Work to be completed: Your answer should be the exact lines of the data below from the one containing "Книги о музыке (69, 233)" through the one containing "2013 Discussions (978, 396)"; please include nothing else.

###

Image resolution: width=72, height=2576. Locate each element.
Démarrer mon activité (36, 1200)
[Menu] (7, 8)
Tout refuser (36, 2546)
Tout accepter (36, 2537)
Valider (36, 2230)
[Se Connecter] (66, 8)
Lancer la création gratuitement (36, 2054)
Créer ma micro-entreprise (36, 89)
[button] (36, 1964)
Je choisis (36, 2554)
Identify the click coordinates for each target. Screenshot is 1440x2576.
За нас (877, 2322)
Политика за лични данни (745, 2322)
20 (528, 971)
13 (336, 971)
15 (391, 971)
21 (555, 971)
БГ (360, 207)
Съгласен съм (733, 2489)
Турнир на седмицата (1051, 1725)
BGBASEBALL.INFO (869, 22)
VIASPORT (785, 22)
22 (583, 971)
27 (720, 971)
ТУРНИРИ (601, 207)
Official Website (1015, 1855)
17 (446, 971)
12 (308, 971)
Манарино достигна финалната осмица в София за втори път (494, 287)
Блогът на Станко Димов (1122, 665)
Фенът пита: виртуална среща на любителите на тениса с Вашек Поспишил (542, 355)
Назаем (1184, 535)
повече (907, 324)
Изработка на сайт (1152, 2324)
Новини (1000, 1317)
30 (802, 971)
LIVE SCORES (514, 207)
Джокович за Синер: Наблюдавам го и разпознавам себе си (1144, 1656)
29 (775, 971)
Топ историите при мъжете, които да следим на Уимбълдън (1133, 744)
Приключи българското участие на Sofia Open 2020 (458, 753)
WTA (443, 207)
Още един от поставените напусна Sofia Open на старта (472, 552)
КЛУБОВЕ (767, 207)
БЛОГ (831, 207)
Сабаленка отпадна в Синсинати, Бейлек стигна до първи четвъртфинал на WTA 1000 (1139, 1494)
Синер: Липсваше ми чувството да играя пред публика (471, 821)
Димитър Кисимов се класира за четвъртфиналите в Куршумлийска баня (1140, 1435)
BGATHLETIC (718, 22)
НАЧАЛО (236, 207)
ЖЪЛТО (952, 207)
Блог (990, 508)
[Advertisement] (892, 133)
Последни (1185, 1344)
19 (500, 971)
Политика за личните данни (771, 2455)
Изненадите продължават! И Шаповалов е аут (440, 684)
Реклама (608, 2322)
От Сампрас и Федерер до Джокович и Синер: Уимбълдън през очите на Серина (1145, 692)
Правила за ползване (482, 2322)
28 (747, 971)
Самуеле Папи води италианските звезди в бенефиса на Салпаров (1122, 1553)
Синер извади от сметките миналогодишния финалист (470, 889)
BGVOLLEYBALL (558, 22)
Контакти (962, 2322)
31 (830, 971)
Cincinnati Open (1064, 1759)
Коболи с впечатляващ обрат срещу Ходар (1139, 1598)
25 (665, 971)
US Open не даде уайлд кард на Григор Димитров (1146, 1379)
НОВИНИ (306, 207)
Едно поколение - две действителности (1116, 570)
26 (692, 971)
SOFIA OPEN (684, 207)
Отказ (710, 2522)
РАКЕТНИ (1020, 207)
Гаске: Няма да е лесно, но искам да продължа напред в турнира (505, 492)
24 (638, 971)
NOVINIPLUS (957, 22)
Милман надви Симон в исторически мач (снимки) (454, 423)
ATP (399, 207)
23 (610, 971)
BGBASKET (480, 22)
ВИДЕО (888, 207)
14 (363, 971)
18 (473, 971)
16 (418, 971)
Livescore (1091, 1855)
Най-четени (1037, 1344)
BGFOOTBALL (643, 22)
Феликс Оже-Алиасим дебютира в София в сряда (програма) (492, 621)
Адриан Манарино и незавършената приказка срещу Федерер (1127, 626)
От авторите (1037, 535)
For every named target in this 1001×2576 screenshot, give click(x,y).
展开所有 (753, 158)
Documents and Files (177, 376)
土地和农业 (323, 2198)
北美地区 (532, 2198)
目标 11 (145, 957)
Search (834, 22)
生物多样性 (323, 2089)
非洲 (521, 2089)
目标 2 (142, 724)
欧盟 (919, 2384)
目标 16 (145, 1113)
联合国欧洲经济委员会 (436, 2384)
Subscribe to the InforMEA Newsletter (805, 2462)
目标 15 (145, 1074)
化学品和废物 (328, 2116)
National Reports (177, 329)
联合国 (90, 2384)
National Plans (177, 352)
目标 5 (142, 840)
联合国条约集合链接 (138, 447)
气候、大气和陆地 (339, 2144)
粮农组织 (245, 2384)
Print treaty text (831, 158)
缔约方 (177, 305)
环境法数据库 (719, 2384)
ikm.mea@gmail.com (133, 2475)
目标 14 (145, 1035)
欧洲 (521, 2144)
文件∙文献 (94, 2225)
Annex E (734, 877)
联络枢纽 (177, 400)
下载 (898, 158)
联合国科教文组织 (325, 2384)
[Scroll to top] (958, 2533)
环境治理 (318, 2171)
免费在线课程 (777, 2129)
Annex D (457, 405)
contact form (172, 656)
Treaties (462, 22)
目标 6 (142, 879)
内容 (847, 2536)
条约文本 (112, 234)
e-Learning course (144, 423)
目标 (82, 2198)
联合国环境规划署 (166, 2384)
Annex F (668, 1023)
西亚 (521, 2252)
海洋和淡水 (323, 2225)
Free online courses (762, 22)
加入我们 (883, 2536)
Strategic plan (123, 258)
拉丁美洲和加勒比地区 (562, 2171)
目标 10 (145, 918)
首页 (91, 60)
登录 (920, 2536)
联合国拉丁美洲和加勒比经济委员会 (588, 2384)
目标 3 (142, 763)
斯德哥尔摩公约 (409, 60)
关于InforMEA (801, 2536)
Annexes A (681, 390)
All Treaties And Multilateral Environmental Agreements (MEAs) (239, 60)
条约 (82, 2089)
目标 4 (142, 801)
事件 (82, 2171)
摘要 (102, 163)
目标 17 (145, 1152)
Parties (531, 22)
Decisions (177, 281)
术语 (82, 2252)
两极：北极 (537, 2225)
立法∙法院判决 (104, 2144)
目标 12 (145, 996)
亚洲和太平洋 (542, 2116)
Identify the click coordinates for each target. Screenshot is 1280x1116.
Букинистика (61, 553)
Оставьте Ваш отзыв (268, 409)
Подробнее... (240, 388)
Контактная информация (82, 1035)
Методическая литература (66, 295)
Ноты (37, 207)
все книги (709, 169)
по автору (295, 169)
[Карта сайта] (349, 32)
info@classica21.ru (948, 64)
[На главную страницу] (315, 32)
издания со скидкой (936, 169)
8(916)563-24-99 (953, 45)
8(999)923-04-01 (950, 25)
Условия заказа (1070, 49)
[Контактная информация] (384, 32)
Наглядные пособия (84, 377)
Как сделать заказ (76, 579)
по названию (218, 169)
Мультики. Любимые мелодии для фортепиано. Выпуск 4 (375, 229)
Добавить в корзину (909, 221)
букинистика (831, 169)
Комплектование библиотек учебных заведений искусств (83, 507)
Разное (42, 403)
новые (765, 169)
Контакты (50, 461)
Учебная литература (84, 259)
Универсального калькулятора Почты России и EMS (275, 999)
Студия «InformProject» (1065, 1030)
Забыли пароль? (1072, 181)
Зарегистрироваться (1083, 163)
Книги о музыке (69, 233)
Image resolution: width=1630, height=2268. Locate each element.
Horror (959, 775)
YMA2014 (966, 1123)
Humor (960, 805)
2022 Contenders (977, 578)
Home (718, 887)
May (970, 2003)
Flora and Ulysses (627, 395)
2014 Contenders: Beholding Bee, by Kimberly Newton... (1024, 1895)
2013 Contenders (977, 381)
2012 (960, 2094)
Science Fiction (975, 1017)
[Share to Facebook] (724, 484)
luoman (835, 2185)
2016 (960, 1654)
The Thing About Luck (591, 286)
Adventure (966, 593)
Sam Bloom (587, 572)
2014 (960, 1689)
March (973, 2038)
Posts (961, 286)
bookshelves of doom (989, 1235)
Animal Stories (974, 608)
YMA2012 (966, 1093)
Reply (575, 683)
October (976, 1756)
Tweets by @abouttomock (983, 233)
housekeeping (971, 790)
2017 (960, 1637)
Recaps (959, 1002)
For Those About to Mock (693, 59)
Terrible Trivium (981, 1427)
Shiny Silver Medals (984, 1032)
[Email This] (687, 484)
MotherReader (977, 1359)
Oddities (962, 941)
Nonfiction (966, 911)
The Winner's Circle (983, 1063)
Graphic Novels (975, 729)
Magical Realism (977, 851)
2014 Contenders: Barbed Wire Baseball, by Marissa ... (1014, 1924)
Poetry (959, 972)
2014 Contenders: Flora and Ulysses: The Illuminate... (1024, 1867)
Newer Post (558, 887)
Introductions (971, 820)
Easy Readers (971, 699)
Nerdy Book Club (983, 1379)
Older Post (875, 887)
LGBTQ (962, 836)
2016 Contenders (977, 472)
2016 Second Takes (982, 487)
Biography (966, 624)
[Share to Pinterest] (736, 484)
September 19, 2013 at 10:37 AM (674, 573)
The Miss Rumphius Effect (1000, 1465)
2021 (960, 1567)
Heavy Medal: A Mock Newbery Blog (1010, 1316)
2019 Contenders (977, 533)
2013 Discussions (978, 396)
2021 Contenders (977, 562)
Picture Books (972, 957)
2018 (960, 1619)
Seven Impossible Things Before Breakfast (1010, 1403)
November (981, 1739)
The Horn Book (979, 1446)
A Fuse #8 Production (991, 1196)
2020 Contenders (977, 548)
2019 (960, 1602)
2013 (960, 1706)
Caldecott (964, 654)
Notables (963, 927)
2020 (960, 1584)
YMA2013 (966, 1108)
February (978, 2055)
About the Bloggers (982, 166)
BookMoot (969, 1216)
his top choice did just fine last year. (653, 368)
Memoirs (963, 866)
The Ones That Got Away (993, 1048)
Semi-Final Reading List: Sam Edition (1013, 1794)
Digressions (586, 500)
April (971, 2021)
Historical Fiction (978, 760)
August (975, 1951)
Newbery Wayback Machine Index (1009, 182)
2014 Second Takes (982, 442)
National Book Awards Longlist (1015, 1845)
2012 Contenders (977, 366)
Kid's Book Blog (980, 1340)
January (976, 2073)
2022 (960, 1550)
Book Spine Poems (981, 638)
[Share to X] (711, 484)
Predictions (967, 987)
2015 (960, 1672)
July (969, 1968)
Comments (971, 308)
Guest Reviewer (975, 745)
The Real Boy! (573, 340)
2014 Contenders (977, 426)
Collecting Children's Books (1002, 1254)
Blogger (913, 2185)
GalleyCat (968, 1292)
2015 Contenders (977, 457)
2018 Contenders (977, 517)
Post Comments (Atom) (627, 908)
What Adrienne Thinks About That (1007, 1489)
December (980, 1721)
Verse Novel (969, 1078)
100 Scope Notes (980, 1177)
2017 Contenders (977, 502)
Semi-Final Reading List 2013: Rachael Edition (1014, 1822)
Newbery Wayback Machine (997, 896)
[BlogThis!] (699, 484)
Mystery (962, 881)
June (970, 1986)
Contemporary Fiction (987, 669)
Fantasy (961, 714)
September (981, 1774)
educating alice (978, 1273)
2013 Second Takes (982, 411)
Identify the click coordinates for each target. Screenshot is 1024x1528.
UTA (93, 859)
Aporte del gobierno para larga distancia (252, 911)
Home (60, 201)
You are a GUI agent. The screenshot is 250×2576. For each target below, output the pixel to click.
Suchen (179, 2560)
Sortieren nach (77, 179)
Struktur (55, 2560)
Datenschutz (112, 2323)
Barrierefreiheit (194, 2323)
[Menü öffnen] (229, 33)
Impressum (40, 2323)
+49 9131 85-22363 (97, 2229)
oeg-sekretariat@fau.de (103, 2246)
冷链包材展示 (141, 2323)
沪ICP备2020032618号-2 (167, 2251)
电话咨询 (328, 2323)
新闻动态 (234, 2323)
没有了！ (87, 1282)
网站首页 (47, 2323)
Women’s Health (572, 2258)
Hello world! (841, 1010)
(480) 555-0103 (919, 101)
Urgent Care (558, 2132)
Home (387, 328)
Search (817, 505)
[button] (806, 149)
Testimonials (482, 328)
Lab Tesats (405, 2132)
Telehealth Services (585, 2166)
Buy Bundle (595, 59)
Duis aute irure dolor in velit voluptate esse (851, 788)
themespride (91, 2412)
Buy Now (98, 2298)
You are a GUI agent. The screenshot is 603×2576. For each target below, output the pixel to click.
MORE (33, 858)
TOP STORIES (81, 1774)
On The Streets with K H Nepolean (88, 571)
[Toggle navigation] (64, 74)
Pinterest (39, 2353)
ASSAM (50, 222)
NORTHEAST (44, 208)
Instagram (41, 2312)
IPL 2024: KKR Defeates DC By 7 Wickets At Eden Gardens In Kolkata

###

Answer to this problem:
Книги о музыке (69, 233)
Image resolution: width=1630, height=2268. Locate each element.
Horror (959, 775)
YMA2014 (966, 1123)
Humor (960, 805)
2022 Contenders (977, 578)
Home (718, 887)
May (970, 2003)
Flora and Ulysses (627, 395)
2014 Contenders: Beholding Bee, by Kimberly Newton... (1024, 1895)
2013 Contenders (977, 381)
2012 (960, 2094)
Science Fiction (975, 1017)
[Share to Facebook] (724, 484)
luoman (835, 2185)
2016 (960, 1654)
The Thing About Luck (591, 286)
Adventure (966, 593)
Sam Bloom (587, 572)
2014 (960, 1689)
March (973, 2038)
Posts (961, 286)
bookshelves of doom (989, 1235)
Animal Stories (974, 608)
YMA2012 (966, 1093)
Reply (575, 683)
October (976, 1756)
Tweets by @abouttomock (983, 233)
housekeeping (971, 790)
2017 (960, 1637)
Recaps (959, 1002)
For Those About to Mock (693, 59)
Terrible Trivium (981, 1427)
Shiny Silver Medals (984, 1032)
[Email This] (687, 484)
MotherReader (977, 1359)
Oddities (962, 941)
Nonfiction (966, 911)
The Winner's Circle (983, 1063)
Graphic Novels (975, 729)
Magical Realism (977, 851)
2014 Contenders: Barbed Wire Baseball, by Marissa ... (1014, 1924)
Poetry (959, 972)
2014 Contenders: Flora and Ulysses: The Illuminate... (1024, 1867)
Newer Post (558, 887)
Introductions (971, 820)
Easy Readers (971, 699)
Nerdy Book Club (983, 1379)
Older Post (875, 887)
LGBTQ (962, 836)
2016 Contenders (977, 472)
2016 Second Takes (982, 487)
Biography (966, 624)
[Share to Pinterest] (736, 484)
September 19, 2013 at 10:37 AM (674, 573)
The Miss Rumphius Effect (1000, 1465)
2021 (960, 1567)
Heavy Medal: A Mock Newbery Blog (1010, 1316)
2019 Contenders (977, 533)
2013 Discussions (978, 396)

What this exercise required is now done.